I ask myself. Shall I let it live or shall I let it die? This my creation?

Got comfort, a pool and all the things that people come to Spain for during the summer. I'm sure you'll feel better about your home once you've had a trip away for a while. Sounds to me like you're going stir-crazy. I can understand that. I get VERY stir-crazy here,” says Mother.

The underlying fear that if you don't tow the line you will be attacked. A surface calm exists, hiding the emotions of a disturbed childlike being. I remember my dreams when I was a girl in her care that she was trying to kill me. The evil mother, the one which you hardly ever saw, suppressed as it was behind the mask of idyllic motherhood... But occasionally a crack would appear in that controlled exterior allowing out the years of rage in random unheralded violence. Crying out that the world is selfish, selfish.

The repeating patterns of abuse. Mother tells me about how horrible her mother and older sister were to her.

They used to make things up about me, then punish me for them by not speaking to me. You know she didn't mention me in her will, or you two. I don't care about the money. She's having a dig at me from beyond the grave. I try to tell myself I don't care, but it still hurts. She didn't come to my wedding, none of my family did.”

That's interesting,” I say, “you and my older sister have played out the same thing with me for a year when my child was young and I don't know why.”

I don't remember,” says Mother.

How deep do you want to dig? How far back do you want to go? How much do you think you could handle to know? Picture albums by a railway line are sometimes not always picked up. Then the patterns just repeat as people go on unknowing and unknown.

Mother says, “It's like when I was young there was no security, my mother and father fought, my mother and sister ganged up on me. It was like the house had a personality and it was my anchor, my security and ever since I've needed that in my life. It was my comfort, my significant other.” Prison.

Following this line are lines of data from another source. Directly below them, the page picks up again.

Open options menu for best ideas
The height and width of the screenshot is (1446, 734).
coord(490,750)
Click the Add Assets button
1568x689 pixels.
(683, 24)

Learned helplessness is where you put a dog in a cage and give it [sic] electrical shocks if it goes on one side. It learns not to. Then you shock it if it goes on the other side which it learns and then you shock it randomly no matter what it does. In the end it just gives up and lies down there. Even when you open the cage and it could walk free.

I'd been up LIVING, in the night. Dancing and dancing, in a squat in another town. Train home in the morning light. I was happy to put music on and play Tetris in a circle around the house. Allowing my mind to wander as my body moved through the space. Letting the ego step back. While passing through the attic I thought to go and do something (I don't remember what now, it must have been something as interesting as tidying paper clips) and felt myself repress that drive, NO, a constriction in my trunk associated with the decision to not do the thing I wanted. I stopped still, thinking, “That's interesting, I wonder how it would look, that repressive construct, if I enlarge upon it through my body and allow it to flow onto my face.” I did so, and turned to look into the mirror to see what it was, and I was terrified for there was the face that used to haunt my nightmares, the child killer. The face of my mother SCARING me. Taught helplessness.

When I think of the violence in my childhood I feel powerless.

The house, my mother's body. My body, my mother's body, her mother's, mother's mother's, makes more compost. Life striving after life striving after life, while trapped in this machine perpetuates the loneliness.